Unexpected Business Lessons From the Fields of Florida

10/21/2015 02:56 pm ET Updated Oct 21, 2016
FLORIDA CITY, FL - FEBRUARY 06:  Tomatoes hang in the fields of DiMare Farms on February 6, 2013 in Florida City, Florida. Th
FLORIDA CITY, FL - FEBRUARY 06: Tomatoes hang in the fields of DiMare Farms on February 6, 2013 in Florida City, Florida. The United States government and Mexico reached a tentative agreement that would go into effect around March 4th, on cross-border trade in tomatoes, providing help for the Florida growers who said the Mexican tomato growers were dumping their product on the U.S. markets. (Photo by Joe Raedle/Getty Images)

The headlines are filled with reports of violence. Physical, sexual, racial and domestic. For many, the feeling of safety is often trumped by very real and ever-present threats of danger.
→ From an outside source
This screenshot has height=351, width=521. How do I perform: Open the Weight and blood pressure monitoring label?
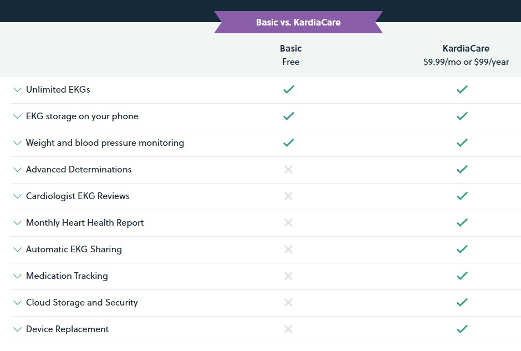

Sometimes it feels like no place is safe.

But the sentiment that our society is becoming an increasingly dangerous place simply is not true. The world has always been violent. The streets, the workplace and our homes have always been the places where our darkest acts played out. We hear these stories publicly for one very simple reason: we live in the age of technology. Every person has become a reporter. Every person can capture evidence of his or her claims. As technology has transformed the way and pace at which news of violence spreads, it has also changed the way we conduct business and even the way we conduct our personal relationships. It has the ability to help shine a light on the darkness where violence hides. Reports of violence can now be immediate and evidence based, but many of those who experience violence in the workplace lack the empowerment to come forth with such reports.

As publicity around violence has ramped up we can become acutely aware of how we have failed the people who honor us with their labor. And once aware, we must take action.

Beyond its social and moral implications, violence at work has a real and measurable economic impact, as well. Lower productivity, absenteeism, lack of focus and motivation, use of illegal drugs, alcoholism and workplace accidents are just a few of the consequences of violence at home or at work. An unsafe workforce becomes unreliable and unsustainable. An unsafe workplace is not one that people aspire to make a life in and from. Rather it becomes a place to leave or be trapped. Neither of these outcomes are "smart business".

As co-CEO and operating partner of a large, family-owned agricultural firm, I am heartened to see how technology enables survivors to bring attention to issues of violence at an unprecedented scale. Owners and managers of businesses have a moral and legal responsibility to provide a safe and fair workplace. This is easier said than done. For decades, businesses, both large and small, have operated under than the presumption that if management dictates, it will be so. The truth is very different.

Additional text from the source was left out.